Roll Call Clout Index

Code / May. 5, 2013

clout

The Clout Index shows each state’s relative influence in Congress. The NYT’s electoral college graphic inspired the use of Demers cartograms, which worked out great because it’s easy to see in the transitions which states’ representatives have influence disproportionate to the number of people they represent.

The state boxes are simple divs so theIE people can at least see the cartogram, but alas, 50 animating divs results in choppy animation unless you’re using Chrome on computer with a good GPU.

See interactive on CQ Roll Call or my archived version with no external dependencies

Roll Call redesign

Design / Apr. 1, 2010


To say that I was flattered when the folks at CQ-Roll Call asked me to help redesign the daily print Roll Call product would be a gross understatement. And even though I was already working on the WBJ redesign, that’s just not the sort of request you can say no to.

Roll Call had been without a redesign for even longer than the Business Journal, and was thus a mix of dated typography, quirky stock art icons and styles left behind from myriad designers that had worked there over the years. Roll Call is also pretty conservative (visually speaking) and they focus much more on long-form writing than design. So the design goal was pretty simple: A clean, simple and unified look that would bring some visual sophistication to their sophisticated stories. For my part, I pushed them to do more shorter-form stories, run larger photos and make more use of color.

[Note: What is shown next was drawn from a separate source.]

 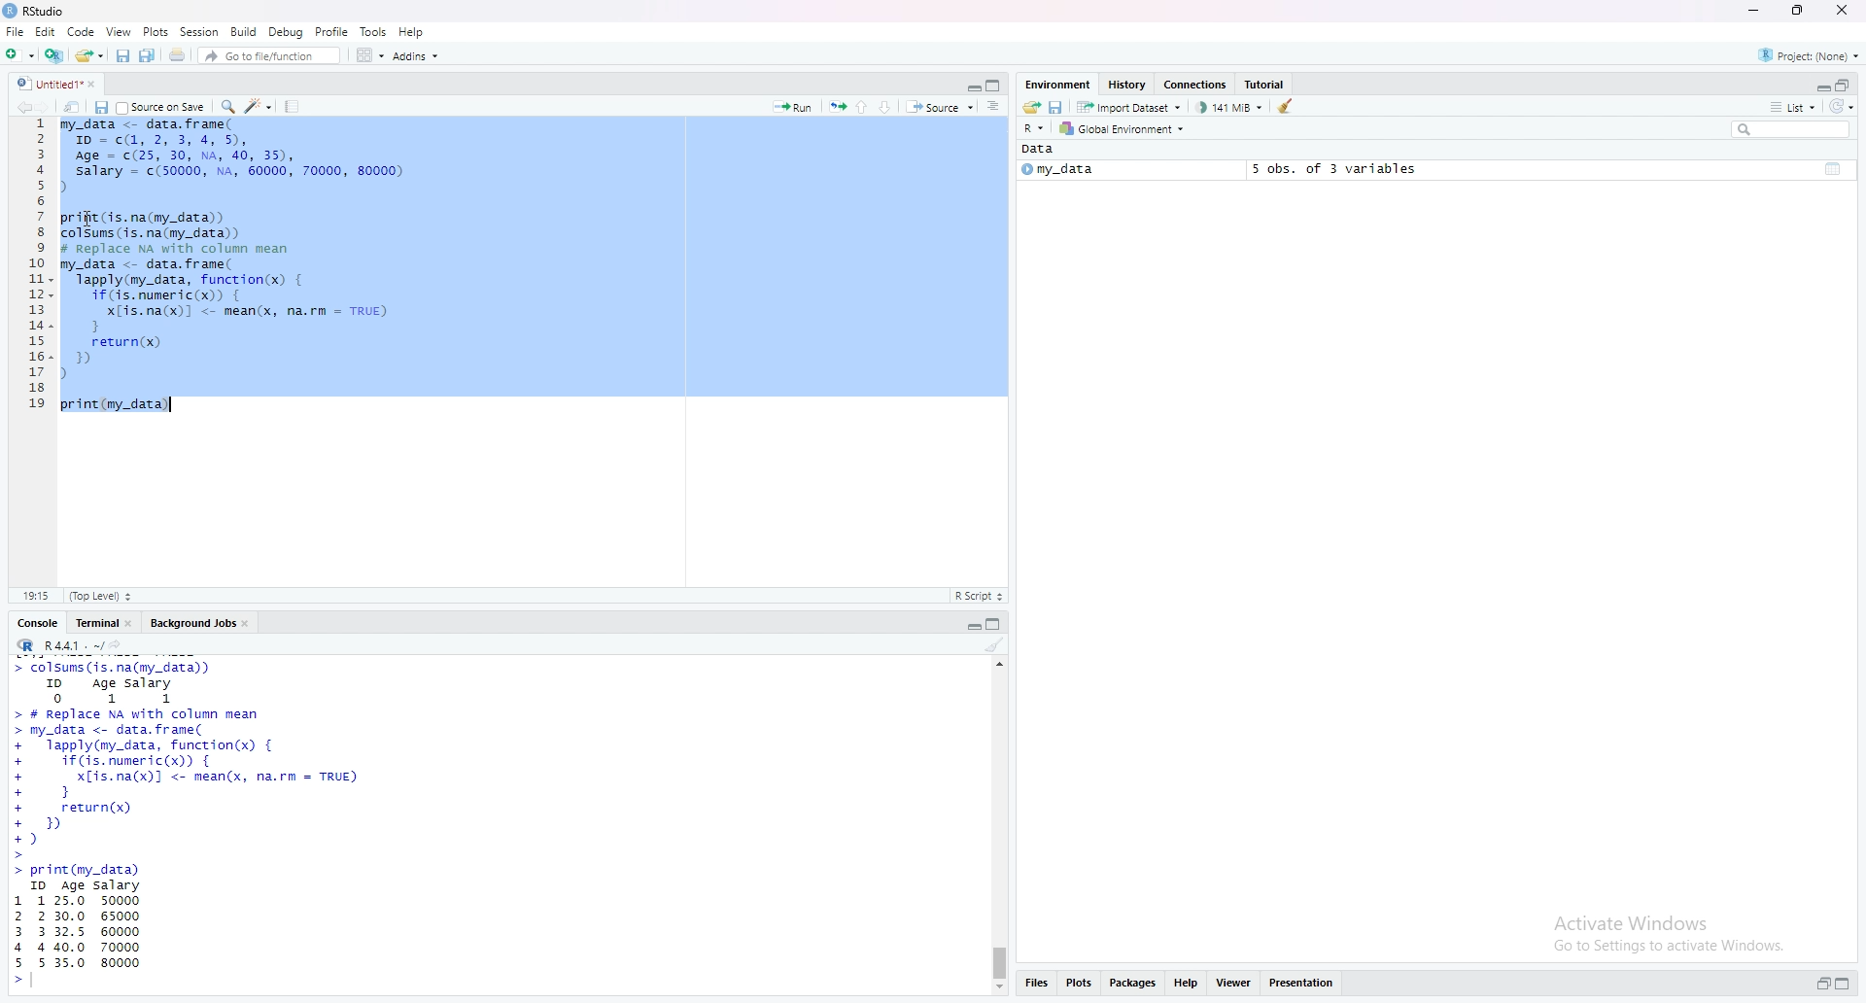 What do you see at coordinates (106, 594) in the screenshot?
I see `top level` at bounding box center [106, 594].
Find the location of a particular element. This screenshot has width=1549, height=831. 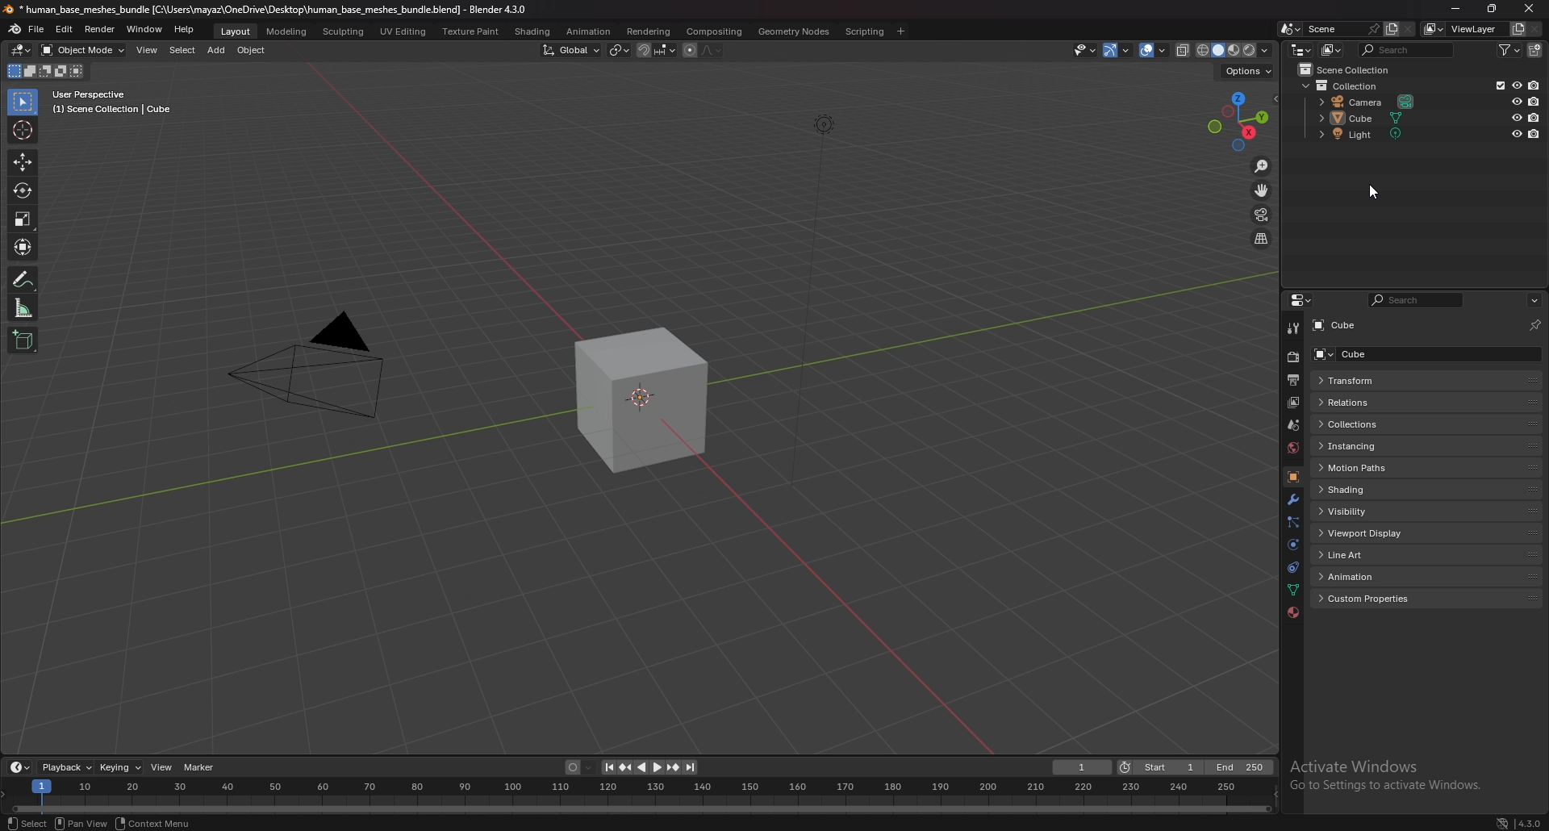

Because of the way they are staffed, Roll Call doesn’t use many graphics. The poll map was very easy to update and provided a visual anchor for the At the Races standing feature.


Roll Call was resistant to color on the nameplate and section flags. The nameplate ended up black, but the inside sections are now color.

Typefaces used are Lyon Display, Lyon Text and Graphik — all available from my pal Christian Schwartz over at Commercial Type.